Elizabeth nodded with a sad smile. She still looked at the cloth. "Odd, I hate her so, when her crime is so modest." She sighed and put the handkerchief on her lap and looked up at him. "I have been reading Suetonius. The sort of immoralities and obscenities enjoyed by the emperors of Rome. My mother is nothing next to them."
"No, she is merely a woman, a woman did very wrongly to your father, and who admits the injustice of her behavior herself."
Elizabeth sighed. She could not determine any longer which emotion was predominate in her. It no longer was anger. Mayhap fatigue. "What advice might your reason offer upon how I ought relate to my mother?"
"It is not my place to tell you. You must decide yourself. But…"
"And presently," Elizabeth smiled at his clean shaven face and deep eyes, "you shall present me with advice nonetheless."
Darcy laughed. "That is the way such things go. But I simply give advice to myself, that may be relevant to your case. If I could speak yet again to my mother, to inquire of her why… the bond, even as tenuous as it is betwixt you and your mother, that bond which ties a child and a parent, it is not a light thing to be cast aside."
Elizabeth sighed and shifted to stand. Darcy rose to his feet with her.
"I shall take," Elizabeth said, "what you say under consideration."
"You are wise and sensible, you can trust yourself to make a worthy choice whether it is the one I would make or not."
"Can I?"
Darcy touched her on the arm, and it felt natural to have his fingers briefly upon her. "Why do you doubt yourself?"

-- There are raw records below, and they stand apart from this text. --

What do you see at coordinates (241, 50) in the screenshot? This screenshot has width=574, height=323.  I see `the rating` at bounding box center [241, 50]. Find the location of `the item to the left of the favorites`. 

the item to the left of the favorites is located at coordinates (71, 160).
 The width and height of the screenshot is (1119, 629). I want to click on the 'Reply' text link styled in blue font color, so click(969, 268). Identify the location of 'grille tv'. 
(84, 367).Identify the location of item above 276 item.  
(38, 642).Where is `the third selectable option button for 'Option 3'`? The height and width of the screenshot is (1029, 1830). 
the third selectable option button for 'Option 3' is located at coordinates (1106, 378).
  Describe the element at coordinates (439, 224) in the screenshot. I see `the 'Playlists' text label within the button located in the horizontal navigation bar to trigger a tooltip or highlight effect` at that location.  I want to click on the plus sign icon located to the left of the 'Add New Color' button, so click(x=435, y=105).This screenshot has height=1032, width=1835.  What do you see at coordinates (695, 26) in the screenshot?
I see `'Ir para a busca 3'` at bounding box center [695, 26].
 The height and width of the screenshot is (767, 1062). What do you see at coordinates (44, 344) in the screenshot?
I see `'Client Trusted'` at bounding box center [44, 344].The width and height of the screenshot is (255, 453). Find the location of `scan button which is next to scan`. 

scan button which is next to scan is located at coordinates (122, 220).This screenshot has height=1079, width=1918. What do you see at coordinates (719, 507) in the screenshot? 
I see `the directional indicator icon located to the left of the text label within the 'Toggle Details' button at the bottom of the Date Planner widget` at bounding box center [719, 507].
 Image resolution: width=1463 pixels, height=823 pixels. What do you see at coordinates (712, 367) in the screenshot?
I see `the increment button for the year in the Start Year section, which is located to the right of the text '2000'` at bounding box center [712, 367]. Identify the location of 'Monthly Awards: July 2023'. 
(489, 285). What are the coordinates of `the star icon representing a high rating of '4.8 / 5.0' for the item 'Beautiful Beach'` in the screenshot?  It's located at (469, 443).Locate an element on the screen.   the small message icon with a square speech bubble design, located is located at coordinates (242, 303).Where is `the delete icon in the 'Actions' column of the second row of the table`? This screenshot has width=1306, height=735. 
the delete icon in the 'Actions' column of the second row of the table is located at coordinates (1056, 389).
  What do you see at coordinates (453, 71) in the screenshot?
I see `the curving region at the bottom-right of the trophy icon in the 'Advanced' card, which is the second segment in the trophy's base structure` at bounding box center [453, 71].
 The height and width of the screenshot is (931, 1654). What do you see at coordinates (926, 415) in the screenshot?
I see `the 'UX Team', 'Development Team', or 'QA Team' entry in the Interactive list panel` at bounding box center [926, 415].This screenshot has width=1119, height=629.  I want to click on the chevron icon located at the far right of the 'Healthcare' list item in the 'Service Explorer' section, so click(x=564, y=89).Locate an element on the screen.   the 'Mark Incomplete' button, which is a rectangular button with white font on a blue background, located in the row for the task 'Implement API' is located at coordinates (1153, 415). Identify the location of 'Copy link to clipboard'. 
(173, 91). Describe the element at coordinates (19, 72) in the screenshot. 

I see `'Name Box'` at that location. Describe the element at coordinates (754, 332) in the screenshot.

"What if I am like her? — It has always been in my mind. I have… I do not always wish to do the Christian thing, the proper thing."
"No?"
"I always have had this sense, this sense that my entire life, my entire way of behavior is something I must choose. You recall Aristotle's notion, that a man is like a charioteer drawn by two horses, one his irrational impulses, and the other his reason, and that his fate depends on which he gives free rein to."
"I know the story."
"I feel as though I am such a charioteer, except the one horse, the one I must let run free is the education and influence I receive from my father, whilst the other is the possibility I will become sinful, deceitful and selfish like my mother." She looked at him, begging him in her heart to understand. "I am sensible it mayhap is nonsense, but my anxiety is that I shall become the same as my mother."
"Elizabeth, you… your mother is no irrational horse pulling you. She is your mother."
Something about his tone of voice made her giggle.
"From what I heard her to say, I do not believe she is today any longer… sinful and selfish, as you think of her. She is not who you think her to be. She has learned a clear lesson from her past. At least she gives such appearance. But that matters not. What matters is that you are you, and your life, your fate, it shall be defined by the choices you make. You need not fear your mother's influence."
Elizabeth nibbled upon her lips, and smoothed her hair over her ear again and again. She knew that Darcy said this to help her. But she did not want to see Mrs. Yates yet. She was not ready to face that chance. But she liked very much that he believed in her.
She looked through the woods to the rose bushes that mostly hid the house, with just the chimney visible peeking above them. "I cannot meet her again, not this day." She smiled at him softly. "No matter what you say. But I think I will, one day. Please, would you return inside, and inform me if she yet remains?"
Darcy nodded to her, and stepped away quickly through the trees, and as Elizabeth watched him, admiring the lithe firm movements of his long stride, it struck her that she was falling in love with Mr. Darcy.